▶ _Excerpt to read_:
>>>

Ryan makes the case that Treasuries are “sacred” and that the US Treasury is doing investors a great disservice by dismantling the Treasury maturity ladder. Eliminating maturities will have a “severe” ripple effect on pension funds since it will eliminate a key tool needed for matching assets and liabilities.
 
In order for pension funds to match these liabilities, they have traditionally relied on a wide assortment of Treasury maturities. But because the US Government thinks it has reduced the national debt, many bonds are no longer being issued.

Ryan said the US Treasury has already stopped issuing the 3-, 4-, 7-, 10- and 30-year US Treasury bonds and this violates the “sacred ground” of the yield curve, which will eliminate a basic asset-liability management tool for no reason.
 
“We need every one of these spots on the yield curve, so we can make comparisons and prices for every time period.  There are going to be many problems when these are eliminated,” Ryan warned.

<<<

▶ _What you need to do_:
1: Decide whether each statement agrees with the passage on Treasury maturities. Answer yes or no for each, quoting the deciding words of the passage.
(a) Ryan says the US Treasury has stopped issuing 30-year bonds.
(b) Pension funds have traditionally relied on only a few Treasury maturities.
(c) Ryan expects the loss of maturities to have a mild effect on pension funds.
2: Carry on the passage on Treasury maturities, starting after its final sentence.

▶ _Given information_:
>>>

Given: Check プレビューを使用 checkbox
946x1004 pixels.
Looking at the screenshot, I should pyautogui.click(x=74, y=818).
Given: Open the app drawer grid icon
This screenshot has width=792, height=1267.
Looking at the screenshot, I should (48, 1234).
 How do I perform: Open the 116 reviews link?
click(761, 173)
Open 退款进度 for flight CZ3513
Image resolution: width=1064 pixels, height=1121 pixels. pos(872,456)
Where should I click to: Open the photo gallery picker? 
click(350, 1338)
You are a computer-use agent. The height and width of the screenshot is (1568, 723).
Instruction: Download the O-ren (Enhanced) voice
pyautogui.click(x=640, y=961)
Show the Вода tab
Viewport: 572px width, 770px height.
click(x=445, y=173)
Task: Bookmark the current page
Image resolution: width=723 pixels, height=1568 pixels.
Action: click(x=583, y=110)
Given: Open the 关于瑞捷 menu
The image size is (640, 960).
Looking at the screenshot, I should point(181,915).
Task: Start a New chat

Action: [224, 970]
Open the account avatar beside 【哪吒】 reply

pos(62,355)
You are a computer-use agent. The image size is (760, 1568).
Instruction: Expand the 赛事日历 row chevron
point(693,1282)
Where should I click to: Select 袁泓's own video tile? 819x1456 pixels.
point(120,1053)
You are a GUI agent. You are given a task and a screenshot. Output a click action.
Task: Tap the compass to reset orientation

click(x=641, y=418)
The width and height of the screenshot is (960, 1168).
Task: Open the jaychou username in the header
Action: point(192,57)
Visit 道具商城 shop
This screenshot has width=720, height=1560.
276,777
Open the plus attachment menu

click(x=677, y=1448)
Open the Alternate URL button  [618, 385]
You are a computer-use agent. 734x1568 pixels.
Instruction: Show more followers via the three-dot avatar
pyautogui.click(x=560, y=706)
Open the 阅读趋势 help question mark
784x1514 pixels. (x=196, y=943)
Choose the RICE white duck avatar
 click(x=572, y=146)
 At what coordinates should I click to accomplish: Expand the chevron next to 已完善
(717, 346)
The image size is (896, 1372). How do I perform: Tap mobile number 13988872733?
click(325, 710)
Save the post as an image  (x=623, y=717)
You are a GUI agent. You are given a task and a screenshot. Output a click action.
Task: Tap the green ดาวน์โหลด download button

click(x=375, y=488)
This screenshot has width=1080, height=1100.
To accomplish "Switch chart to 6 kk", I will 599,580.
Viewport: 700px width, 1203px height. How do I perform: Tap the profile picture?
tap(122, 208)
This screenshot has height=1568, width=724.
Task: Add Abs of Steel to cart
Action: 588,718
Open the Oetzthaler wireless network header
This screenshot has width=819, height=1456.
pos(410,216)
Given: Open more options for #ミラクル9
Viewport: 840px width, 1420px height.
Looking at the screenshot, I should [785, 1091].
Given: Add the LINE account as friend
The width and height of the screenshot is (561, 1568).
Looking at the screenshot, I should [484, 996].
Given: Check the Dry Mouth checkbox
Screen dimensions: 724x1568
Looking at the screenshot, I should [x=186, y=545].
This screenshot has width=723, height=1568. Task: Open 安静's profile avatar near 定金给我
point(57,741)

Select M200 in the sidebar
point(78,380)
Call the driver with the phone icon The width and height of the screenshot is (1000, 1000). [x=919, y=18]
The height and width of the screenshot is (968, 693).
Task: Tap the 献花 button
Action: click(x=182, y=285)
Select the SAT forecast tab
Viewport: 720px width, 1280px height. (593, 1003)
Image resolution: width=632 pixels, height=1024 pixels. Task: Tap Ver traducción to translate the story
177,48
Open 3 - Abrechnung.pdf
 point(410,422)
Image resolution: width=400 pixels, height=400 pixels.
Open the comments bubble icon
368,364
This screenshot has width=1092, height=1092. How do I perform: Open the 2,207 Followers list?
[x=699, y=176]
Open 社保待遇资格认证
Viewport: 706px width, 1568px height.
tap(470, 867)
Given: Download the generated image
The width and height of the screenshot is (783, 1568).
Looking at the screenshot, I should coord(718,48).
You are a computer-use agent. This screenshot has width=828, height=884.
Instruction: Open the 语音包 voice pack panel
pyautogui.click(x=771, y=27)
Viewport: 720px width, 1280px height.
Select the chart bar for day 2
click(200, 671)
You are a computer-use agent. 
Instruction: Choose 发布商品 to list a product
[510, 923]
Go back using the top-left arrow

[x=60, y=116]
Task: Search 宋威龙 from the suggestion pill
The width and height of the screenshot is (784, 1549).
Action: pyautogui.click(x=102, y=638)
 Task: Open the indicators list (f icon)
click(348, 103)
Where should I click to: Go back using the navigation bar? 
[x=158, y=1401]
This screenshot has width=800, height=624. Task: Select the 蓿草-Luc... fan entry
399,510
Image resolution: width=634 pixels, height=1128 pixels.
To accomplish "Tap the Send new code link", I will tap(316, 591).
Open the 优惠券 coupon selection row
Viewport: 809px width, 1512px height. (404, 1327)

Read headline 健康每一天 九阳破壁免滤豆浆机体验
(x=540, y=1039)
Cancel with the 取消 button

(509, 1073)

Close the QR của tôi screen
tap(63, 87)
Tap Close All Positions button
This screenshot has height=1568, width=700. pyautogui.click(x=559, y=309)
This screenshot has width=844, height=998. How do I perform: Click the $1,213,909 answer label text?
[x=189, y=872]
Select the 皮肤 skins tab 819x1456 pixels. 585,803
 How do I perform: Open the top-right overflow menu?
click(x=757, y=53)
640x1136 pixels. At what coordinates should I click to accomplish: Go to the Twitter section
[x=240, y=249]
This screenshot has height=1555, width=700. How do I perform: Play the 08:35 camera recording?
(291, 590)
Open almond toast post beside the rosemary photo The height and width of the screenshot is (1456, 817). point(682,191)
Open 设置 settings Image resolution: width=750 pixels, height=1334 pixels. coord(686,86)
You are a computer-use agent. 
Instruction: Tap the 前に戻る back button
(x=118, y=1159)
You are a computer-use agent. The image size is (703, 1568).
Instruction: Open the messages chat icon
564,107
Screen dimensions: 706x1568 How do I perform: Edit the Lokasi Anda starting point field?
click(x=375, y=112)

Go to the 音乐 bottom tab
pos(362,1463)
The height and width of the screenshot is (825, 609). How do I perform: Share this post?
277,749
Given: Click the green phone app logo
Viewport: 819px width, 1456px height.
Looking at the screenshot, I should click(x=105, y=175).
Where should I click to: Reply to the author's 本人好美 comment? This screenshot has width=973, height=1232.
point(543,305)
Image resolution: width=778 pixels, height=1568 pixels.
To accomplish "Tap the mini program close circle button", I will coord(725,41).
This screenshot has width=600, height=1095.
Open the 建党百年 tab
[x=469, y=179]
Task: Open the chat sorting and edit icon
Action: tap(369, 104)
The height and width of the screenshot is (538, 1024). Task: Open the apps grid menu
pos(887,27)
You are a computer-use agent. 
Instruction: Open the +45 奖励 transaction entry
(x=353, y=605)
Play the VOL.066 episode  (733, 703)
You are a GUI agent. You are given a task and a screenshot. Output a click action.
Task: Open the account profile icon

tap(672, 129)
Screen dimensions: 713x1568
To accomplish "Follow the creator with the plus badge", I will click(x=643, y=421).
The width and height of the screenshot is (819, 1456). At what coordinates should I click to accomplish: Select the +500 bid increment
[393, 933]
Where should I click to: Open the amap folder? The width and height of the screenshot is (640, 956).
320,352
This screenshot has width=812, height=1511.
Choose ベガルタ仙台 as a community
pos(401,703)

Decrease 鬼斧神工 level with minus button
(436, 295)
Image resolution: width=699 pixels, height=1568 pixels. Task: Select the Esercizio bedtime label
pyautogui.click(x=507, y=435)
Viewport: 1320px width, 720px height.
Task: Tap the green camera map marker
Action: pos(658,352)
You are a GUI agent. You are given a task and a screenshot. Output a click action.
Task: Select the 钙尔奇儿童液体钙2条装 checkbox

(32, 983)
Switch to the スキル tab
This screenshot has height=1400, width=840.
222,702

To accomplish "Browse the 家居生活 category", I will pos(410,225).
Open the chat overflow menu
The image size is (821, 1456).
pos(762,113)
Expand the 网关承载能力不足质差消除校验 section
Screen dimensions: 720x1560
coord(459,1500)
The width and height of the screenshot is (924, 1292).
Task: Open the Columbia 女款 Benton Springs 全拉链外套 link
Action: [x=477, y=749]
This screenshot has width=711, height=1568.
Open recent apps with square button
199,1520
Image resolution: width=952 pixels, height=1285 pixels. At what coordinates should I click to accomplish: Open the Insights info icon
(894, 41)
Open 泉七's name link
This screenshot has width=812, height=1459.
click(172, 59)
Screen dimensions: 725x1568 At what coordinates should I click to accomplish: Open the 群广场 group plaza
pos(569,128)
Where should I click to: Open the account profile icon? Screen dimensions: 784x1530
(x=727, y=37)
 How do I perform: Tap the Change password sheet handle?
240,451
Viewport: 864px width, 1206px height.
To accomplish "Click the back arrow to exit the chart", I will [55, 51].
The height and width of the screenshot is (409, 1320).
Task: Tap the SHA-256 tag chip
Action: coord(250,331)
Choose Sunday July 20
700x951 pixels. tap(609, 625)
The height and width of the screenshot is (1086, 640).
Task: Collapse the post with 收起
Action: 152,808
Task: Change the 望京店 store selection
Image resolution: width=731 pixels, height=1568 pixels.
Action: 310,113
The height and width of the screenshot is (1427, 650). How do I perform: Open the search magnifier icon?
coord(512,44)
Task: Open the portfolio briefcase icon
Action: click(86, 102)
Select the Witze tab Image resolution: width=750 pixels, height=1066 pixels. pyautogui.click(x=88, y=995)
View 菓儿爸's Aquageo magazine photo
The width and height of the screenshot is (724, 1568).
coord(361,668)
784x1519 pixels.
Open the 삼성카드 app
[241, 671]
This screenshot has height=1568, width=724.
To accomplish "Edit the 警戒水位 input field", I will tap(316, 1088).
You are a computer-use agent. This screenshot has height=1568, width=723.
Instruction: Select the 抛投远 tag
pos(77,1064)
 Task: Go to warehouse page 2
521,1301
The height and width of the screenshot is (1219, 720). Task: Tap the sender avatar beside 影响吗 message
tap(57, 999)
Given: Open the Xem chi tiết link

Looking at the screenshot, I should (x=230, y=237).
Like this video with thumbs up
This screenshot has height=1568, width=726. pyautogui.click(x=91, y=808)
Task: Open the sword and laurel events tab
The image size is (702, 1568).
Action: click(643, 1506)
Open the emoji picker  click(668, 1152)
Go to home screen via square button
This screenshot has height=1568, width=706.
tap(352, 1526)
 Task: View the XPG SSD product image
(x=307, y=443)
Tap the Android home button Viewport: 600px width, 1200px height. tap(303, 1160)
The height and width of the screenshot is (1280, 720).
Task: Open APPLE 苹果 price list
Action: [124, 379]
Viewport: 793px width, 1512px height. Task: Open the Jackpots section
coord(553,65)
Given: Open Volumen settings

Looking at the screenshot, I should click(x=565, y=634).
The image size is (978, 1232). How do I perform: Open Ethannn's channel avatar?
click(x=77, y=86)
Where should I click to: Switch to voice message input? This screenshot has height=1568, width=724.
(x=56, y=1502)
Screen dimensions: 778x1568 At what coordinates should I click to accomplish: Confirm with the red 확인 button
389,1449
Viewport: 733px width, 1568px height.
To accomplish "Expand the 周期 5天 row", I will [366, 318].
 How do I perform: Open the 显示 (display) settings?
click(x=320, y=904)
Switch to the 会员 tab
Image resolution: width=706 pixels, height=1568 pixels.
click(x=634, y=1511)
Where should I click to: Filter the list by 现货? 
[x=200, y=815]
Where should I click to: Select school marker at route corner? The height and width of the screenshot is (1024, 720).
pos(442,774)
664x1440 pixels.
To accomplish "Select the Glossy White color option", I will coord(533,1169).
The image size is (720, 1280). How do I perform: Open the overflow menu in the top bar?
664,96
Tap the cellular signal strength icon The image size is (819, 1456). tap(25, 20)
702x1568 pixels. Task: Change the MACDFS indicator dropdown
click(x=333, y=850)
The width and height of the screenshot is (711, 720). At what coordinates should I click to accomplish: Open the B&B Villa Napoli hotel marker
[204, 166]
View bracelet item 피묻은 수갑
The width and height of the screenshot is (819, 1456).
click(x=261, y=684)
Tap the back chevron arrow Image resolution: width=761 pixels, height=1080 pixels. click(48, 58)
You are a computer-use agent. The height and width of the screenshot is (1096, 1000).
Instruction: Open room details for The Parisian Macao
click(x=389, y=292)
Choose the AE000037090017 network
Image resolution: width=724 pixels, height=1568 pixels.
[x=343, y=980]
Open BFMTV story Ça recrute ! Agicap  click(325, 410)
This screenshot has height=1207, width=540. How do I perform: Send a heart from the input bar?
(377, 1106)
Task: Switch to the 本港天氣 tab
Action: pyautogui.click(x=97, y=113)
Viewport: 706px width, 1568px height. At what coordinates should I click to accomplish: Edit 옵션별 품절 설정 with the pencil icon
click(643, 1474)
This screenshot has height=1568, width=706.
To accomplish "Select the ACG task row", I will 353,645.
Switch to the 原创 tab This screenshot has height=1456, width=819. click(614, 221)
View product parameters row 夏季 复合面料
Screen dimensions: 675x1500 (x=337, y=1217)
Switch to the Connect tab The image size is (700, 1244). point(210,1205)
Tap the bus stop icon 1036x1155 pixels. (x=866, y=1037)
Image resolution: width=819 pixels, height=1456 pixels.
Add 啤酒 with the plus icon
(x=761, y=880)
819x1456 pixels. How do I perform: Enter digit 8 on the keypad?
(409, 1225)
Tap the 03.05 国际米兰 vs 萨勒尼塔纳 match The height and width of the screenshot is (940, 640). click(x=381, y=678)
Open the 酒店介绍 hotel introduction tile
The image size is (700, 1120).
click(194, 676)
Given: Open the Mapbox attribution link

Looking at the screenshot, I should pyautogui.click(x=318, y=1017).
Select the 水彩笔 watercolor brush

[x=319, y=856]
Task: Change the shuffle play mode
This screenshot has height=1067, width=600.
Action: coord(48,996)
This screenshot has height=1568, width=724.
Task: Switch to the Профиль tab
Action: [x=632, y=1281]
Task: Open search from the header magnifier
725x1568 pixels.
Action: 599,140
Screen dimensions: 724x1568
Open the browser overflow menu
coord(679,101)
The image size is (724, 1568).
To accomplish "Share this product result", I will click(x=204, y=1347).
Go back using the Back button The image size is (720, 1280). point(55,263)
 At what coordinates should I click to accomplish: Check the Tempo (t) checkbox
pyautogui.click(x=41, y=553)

<<<

▶ _Written responses_:
1:
(a) Yes: "Ryan said the US Treasury has already stopped issuing the 3-, 4-, 7-, 10- and 30-year US Treasury bonds"
(b) No: "they have traditionally relied on a wide assortment of Treasury maturities"
(c) No: "Eliminating maturities will have a “severe” ripple effect on pension funds"

2:
 
One reason why Treasuries do not have a more prominent role in portfolios is that no one gets paid to sell them, other money managers said. One fixed income trader said he has seen a push towards adopting a swaps curve which is coming at the expense of  longer dated Treasuries that are being eliminated.
 
Ryan, who as the former head of fixed income research at Lehman Brothers helped create many bond indexes, started his own independent firm, Ryan Labs, in 1982. The Ryan Labs Treasury Index, created in 1983, is a market-weighted index of all Treasuries longer than one year to maturity.